April 12, 2014

{Beauty in the Unknown}

***** I wrote half of this blog on March 3rd and wasn't able to finish it until today****

I have heard Oceans {by hillsong united} a million times. Okay, not a million but more than I can remember. From the beginning I've loved it but like all great songs, once it gets played out I tend to tune it out.

On Friday, Laura, Debbie, & Doug did a phenomenal job in singing it.
And then on Sunday after church, I agreed to go to Hillsong NYC.
Guess what song they did? Yes, Oceans.

As I was standing with thousands singing this song that I knew so well, one part of the bridge spoke to me like never before. "...take me deeper than my feet could ever wander, and my faith will be made stronger in the presence of my Savior..."

As we were singing the first part, I couldn't help but think the immensity of those words, take me deeper than my feet could ever wander. Did I know the depth of the words I was singing? If I go deeper won't I sink?

When Peter stepped out into the waters (Matt.14) I don't think he knew what he was getting himself into. He may have acted on impulse. He had a sense that Jesus was who he said he was, but he needed to see it.
"Master, if its you, call me to come to you."
Once Jesus called him, he walked. As soon as he saw what was going on around him, instead of his Master, he began to sink.

Deep water: contains little to no light, intense pressure, and very cold temperatures. (webster dictionary)

Stepping out into deeper waters can be quiet intimidating to say the least. It is an act of total vulnerability and dependability. When we do that, we are letting go of the things we thought would keep us afloat or save us. And we are trusting in something, someONE larger than the ocean itself.

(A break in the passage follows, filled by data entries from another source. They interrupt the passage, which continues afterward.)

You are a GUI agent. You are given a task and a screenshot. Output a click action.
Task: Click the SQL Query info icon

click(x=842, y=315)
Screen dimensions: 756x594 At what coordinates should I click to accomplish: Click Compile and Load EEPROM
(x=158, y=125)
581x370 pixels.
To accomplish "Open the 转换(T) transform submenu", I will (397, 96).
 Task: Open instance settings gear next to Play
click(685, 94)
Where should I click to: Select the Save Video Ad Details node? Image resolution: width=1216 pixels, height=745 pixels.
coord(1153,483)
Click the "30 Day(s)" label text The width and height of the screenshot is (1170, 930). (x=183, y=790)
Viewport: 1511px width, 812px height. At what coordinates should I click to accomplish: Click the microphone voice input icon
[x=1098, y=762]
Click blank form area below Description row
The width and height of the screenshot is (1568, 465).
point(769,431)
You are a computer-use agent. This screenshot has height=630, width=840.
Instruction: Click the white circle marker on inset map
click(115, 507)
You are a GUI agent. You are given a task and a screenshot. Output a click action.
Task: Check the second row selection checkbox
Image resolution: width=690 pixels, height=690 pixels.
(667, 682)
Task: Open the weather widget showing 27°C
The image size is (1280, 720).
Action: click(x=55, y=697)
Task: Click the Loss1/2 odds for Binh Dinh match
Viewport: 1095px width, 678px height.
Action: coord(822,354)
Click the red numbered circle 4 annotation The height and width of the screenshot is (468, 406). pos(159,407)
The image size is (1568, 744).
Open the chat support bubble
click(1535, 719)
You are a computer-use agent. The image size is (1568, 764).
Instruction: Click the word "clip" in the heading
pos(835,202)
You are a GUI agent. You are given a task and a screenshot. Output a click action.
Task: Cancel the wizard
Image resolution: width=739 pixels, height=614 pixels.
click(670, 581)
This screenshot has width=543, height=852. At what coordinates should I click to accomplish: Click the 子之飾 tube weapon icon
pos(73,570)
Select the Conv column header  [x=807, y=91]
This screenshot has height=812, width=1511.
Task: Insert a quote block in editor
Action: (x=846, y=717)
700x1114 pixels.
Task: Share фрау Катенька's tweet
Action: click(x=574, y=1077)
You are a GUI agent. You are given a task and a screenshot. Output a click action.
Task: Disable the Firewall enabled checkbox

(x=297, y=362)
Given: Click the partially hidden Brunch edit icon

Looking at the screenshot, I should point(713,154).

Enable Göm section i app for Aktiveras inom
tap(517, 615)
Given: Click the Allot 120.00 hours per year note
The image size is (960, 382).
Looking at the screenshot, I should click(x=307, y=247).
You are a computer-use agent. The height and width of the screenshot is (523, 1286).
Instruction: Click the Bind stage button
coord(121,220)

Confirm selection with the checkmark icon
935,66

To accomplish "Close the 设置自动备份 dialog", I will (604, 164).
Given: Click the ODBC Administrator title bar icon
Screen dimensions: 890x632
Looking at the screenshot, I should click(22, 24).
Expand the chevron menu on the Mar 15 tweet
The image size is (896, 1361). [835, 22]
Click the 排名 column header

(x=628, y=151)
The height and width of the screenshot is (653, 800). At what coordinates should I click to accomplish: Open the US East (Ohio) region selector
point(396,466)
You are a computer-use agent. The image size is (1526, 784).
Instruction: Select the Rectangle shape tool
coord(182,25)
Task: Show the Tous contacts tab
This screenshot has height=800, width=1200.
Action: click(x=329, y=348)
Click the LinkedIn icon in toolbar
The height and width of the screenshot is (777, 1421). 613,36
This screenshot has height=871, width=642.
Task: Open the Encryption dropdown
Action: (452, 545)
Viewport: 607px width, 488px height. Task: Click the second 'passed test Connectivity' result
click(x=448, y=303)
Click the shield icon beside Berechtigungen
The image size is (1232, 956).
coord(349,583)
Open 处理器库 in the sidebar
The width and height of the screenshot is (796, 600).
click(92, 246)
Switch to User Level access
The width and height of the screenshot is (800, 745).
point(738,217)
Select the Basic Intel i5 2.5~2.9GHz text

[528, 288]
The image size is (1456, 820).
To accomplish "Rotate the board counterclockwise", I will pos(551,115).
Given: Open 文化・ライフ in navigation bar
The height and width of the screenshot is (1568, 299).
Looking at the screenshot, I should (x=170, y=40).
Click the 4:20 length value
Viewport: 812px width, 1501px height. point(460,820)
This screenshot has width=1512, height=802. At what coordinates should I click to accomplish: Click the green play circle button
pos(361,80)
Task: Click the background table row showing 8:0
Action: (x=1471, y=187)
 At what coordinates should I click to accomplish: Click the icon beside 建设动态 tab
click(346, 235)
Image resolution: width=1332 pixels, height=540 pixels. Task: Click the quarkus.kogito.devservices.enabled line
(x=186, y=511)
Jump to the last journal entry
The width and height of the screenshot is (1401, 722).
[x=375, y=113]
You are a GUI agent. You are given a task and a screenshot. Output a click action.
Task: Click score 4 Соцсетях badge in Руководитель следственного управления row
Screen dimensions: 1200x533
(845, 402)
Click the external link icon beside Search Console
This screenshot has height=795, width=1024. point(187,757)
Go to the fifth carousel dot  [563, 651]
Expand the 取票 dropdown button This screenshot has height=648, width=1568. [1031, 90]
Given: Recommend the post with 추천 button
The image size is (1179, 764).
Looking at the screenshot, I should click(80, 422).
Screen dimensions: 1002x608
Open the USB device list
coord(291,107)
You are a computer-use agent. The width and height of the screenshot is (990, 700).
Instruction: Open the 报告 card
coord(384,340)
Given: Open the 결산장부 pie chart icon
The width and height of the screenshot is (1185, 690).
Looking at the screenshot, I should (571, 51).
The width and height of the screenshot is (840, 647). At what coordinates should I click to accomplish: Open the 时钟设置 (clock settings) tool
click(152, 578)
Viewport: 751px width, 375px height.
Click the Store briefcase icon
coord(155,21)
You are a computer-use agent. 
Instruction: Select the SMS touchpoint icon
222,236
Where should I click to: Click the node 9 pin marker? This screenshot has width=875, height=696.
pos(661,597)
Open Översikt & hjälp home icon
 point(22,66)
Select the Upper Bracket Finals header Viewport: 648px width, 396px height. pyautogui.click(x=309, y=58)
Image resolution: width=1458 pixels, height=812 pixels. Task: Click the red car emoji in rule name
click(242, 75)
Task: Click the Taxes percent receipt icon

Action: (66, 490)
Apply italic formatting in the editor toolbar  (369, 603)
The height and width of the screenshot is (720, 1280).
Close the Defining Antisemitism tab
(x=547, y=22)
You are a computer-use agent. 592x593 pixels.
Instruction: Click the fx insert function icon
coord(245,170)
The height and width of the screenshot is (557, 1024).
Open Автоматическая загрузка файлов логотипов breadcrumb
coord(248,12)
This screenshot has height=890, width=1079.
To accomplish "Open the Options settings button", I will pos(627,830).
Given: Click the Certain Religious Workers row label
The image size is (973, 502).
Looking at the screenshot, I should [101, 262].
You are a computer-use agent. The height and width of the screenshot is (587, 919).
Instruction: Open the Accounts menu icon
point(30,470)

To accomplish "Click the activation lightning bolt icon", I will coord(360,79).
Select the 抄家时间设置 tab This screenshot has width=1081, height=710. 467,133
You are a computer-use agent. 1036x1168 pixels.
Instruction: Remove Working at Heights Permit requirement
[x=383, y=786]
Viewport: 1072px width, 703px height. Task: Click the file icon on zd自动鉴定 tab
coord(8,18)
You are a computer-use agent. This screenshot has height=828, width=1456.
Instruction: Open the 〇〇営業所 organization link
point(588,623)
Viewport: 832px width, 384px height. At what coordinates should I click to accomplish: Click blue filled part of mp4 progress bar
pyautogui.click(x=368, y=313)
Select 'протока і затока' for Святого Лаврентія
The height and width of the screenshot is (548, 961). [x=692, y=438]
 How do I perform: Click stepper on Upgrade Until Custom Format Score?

In 43 Days I will be going to Africa. A land that has been on my heart for seven years. A place that God told me seven years ago that I would go someday. And while my heart is overwhelmed with praise that God is so faithful, im also terrified.
How will I last 3 months on my own? How will I be without my car or even access to the internet? And I know that sounds like #firstworldproblems and I may seem spoiled, but I'm being truthful. The idea that i won't be able to hug my dad goodnight, have silly conversations with my mom or have my brothers around makes me want to cry. But as I heard those soft, yet powerful words, I understood what it meant to be a disciple of Christ. I understood why I'm called to carry my cross and follow Him.
The deeper I go, the more uncertainty will overwhelm me. However, the more I trust Him, the more my faith will grow. Faith is exercised when there's no other answer but Jesus. When there's no other explanation but Jesus himself. Yes, it is going to be crazy to be away from home for 3 months but I firmly believe that I will hear from God like never before. I will sense Him in every decision I make. I will cling to His word like never before as I face every struggle and joy possible.

Friends, what is God calling you to step unto faith in? Is it a relationship in your family that seems hopeless? Is it a big move that scares you? or maybe it's letting go of that guy or girl you know isn't going to be in your future?

Whatever it is, know that in that place of vulnerability there is nothing greater than holding onto the promise that he who has begun a work in you will carry it into completion. He will not leave you to fend for yourself. He will not leave you to drown or sink. He is calling you onto the deep waters so that you have nothing else to hold onto but Him. There you find complete joy, there you see that God is all that He says he is.